Ion association and charge-transfer excitation between N-heterocyclic cations and cyanoiron complexes

Abstract

N-Heterocyclic cations form with substituted pentacyanoferrates a series of outer-sphere complexes of general formula Fe(CN)5L//N-Het, suitable for systematic studies in aqueous solution. The equilibrium constants for the association of dipositive cations (e.g. N,N′-dimethyl-4,4-bipyridyl, or paraquat ion) and monopositive cations (e.g. N-methylpyrazinium) with the hexacyanoferrate(II) anion are typically in the range of 30–40 M−1and 10–13 M−1. The optical charge-transfer energies depend on the nature of the N-heterocyclic acceptor, and on the binding properties of the ligand L as they modify the ionization potentials of the Fe(CN)5Ln− complexes.
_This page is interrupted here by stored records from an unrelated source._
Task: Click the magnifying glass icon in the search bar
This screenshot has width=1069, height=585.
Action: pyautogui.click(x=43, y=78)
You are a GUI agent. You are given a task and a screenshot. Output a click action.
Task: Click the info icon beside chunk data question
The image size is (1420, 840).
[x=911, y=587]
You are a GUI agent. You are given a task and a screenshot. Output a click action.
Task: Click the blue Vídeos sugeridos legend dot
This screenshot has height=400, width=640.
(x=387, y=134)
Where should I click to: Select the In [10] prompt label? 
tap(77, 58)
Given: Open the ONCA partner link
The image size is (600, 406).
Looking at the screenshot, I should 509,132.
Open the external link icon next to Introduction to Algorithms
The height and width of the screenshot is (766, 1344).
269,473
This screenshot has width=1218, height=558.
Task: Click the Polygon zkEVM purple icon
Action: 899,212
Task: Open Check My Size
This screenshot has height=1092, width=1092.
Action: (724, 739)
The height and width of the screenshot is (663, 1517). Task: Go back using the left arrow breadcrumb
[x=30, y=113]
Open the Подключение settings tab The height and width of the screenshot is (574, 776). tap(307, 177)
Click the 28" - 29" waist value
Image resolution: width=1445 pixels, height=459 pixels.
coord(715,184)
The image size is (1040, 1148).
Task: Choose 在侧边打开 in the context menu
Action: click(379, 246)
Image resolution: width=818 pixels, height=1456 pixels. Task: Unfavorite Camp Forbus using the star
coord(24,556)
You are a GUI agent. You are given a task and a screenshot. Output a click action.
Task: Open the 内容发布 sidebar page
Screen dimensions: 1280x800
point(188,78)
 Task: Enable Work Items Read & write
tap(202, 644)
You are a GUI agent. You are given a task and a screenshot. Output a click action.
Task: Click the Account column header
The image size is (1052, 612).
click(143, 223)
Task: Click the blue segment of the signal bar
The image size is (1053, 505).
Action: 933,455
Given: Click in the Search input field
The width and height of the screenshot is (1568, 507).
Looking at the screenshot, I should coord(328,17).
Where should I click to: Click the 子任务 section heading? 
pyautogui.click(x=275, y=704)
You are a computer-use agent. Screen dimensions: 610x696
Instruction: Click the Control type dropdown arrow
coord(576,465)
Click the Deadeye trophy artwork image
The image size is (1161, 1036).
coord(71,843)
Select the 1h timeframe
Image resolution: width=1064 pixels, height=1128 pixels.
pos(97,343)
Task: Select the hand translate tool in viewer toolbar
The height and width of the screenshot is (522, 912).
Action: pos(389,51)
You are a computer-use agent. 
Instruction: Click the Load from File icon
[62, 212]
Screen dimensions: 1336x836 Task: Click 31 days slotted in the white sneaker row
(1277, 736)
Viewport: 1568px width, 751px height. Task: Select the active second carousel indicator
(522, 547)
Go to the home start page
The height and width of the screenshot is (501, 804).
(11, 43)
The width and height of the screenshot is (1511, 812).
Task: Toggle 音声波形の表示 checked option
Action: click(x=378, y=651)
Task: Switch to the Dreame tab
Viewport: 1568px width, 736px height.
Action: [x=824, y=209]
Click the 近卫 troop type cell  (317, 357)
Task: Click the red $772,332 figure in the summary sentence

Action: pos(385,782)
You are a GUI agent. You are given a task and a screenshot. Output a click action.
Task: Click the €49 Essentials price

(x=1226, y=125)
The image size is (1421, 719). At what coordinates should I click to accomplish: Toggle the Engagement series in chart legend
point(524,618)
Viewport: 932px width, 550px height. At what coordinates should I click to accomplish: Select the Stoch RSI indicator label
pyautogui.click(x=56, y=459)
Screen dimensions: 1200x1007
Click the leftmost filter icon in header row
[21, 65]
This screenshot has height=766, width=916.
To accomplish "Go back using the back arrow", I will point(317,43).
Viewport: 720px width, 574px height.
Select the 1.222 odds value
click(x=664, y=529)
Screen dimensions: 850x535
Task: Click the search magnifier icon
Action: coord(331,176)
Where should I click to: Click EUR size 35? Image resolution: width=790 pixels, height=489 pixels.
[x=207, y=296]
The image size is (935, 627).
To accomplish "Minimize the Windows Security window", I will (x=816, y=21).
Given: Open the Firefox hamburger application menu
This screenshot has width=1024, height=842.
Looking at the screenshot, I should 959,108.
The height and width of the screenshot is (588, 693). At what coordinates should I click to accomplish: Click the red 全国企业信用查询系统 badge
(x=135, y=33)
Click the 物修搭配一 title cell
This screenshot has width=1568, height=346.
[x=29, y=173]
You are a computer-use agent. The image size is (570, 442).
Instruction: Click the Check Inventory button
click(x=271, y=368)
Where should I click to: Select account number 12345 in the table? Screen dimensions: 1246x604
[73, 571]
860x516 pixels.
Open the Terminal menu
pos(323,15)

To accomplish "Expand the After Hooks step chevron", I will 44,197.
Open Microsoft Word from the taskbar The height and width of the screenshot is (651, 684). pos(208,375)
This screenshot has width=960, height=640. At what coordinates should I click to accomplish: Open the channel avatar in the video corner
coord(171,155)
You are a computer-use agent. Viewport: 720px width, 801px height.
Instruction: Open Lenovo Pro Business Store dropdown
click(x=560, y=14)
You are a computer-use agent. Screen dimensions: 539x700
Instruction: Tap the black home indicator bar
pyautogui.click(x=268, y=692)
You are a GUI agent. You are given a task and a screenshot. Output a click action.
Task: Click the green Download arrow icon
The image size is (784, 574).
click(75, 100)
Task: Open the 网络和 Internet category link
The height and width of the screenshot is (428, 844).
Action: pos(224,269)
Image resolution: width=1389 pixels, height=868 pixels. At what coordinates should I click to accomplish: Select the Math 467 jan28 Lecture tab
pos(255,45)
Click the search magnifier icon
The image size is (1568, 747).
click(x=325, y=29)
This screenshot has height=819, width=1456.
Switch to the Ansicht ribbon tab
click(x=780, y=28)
A linear correlation between the optical charge-transfer energies and ΔE0 was found, with a slope (ΔEop/ΔG0) of 1.03 ± 0.03. The results were interpreted on the light of Hush's theory for intervalence transitions, with the aid of the equation Eop = 2(ΔG11* + ΔG22*) + ΔG120, which correlates the optical energy (Eop) for electron-transfer with the intrinsic barriers (ΔG11* + ΔG22*) of the donor and acceptor ions, and the free energy change (ΔG120) for the process.